After the successful implementation of the Goal Line Technology in the last World Cup in Brazil in 2014, The International Football Association Board (IFAB), the body that determines the Laws of the Game, approved the usage of Video Assistant Referee system or VAR in the upcoming World Cup in Russia. The VAR is the first use of video technology in soccer to reach more correct decisions and minimize refereeing blunders. In the past, we have all seen how the slightest referring error can impact a game. So how will VAR help minimize refereeing blunders?
The trials of the VAR technology were first used in Major League Soccer (MLS) in 2016. Now the German Bundesliga, the Portuguese Primera Liga, Italy’s Serie A, Australia’s A-League, the K League in South Korea and the Chinese Super League are already using the technology for every game.

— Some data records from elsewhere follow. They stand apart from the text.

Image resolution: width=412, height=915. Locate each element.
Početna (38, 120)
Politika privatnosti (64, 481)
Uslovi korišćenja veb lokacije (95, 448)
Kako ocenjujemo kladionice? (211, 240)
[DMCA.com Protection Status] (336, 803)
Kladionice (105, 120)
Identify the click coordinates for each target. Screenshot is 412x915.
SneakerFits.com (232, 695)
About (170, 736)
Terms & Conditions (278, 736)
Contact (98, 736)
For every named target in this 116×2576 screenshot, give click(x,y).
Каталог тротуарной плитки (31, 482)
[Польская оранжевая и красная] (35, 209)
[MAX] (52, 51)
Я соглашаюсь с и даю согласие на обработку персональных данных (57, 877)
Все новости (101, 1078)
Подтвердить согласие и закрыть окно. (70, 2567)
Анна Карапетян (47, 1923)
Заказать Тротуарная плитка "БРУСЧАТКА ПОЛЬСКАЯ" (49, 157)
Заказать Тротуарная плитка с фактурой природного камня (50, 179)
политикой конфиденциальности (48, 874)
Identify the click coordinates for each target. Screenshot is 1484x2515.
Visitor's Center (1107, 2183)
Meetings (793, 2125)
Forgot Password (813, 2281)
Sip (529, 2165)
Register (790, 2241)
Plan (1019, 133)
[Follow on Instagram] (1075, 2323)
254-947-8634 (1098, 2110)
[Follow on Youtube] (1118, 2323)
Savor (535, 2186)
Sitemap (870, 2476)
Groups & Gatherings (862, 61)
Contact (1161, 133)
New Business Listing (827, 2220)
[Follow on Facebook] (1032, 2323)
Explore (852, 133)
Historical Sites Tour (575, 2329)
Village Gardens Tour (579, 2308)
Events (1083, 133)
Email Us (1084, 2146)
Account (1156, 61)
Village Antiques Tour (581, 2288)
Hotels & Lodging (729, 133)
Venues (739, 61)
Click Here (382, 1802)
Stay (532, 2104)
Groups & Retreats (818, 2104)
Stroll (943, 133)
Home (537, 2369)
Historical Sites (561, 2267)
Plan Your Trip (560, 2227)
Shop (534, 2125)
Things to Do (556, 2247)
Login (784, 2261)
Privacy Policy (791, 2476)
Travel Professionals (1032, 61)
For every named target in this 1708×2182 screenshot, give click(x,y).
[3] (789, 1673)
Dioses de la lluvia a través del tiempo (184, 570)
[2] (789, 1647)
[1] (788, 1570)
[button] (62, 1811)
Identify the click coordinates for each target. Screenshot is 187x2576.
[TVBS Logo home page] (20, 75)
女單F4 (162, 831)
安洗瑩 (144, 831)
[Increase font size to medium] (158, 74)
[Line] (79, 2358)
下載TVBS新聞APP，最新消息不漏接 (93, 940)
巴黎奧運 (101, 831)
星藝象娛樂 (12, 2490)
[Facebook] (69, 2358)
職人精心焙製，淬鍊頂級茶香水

- Reviewing goals for any violation during the build-up play. Even if a player is marginally offside, VAR will deem that a clear and obvious error.
- Penalty decisions.
- Straight red card decisions.
- Mistaken identity in awarding red or yellow cards.
The Video Referees are placed in a strategic location of the field where they have access to multiple camera angles and are connected to the referees with microphones so that they can alert in case of any “clear and obvious error”.
- The video referee connects with the on-field referee through a microphone, with his hand up signaling to stop play and review the decision. If satisfied that no error has occurred, he will signal to re-start play.
- The referee draws a rectangle with his arms to replicate a TV a screen where they review the decision. Players asking for a VAR with a rectangle motion of hands can be cautioned with a yellow card.
- With more subjective decisions, the video referee will instruct an ‘on-field review’ where the referee watches a replay on a pitchside screen. The referee has to make a decision always.
VAR system had to face many criticisms during its nascent stage. First, the spectators inside the stadium are not being aware of the review. Secondly, it is time-consuming and often disrupts the flow of the match. Thirdly, the spontaneity of a goal celebration is often being lost due to this review system.
It has been correctly said by the FIFA President Gianni Infantino, that VAR has been fairly successful amidst criticisms and has helped the game to minimize ‘game-changing’ errors. In last year’s FIFA Confederations Cup, the system has helped in 29 major decisions. Hence it can be easily predicted that VAR will be highly instrumental and useful in the upcoming FIFA World Cup in Russia where competition is so tight and intense.